Data provided —
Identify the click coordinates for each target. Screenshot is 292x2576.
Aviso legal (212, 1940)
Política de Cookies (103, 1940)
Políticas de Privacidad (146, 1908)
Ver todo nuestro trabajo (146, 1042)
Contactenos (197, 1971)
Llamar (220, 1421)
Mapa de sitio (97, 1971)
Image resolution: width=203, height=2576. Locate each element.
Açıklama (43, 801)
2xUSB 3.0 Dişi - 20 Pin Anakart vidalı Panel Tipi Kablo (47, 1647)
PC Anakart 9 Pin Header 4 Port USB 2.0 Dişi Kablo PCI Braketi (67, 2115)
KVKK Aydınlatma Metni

Activity — Once more, write all of the records exactly as given.

Solution below —
Identify the click coordinates for each target. Screenshot is 292x2576.
Aviso legal (212, 1940)
Política de Cookies (103, 1940)
Políticas de Privacidad (146, 1908)
Ver todo nuestro trabajo (146, 1042)
Contactenos (197, 1971)
Llamar (220, 1421)
Mapa de sitio (97, 1971)
Image resolution: width=203, height=2576. Locate each element.
Açıklama (43, 801)
2xUSB 3.0 Dişi - 20 Pin Anakart vidalı Panel Tipi Kablo (47, 1647)
PC Anakart 9 Pin Header 4 Port USB 2.0 Dişi Kablo PCI Braketi (67, 2115)
KVKK Aydınlatma Metni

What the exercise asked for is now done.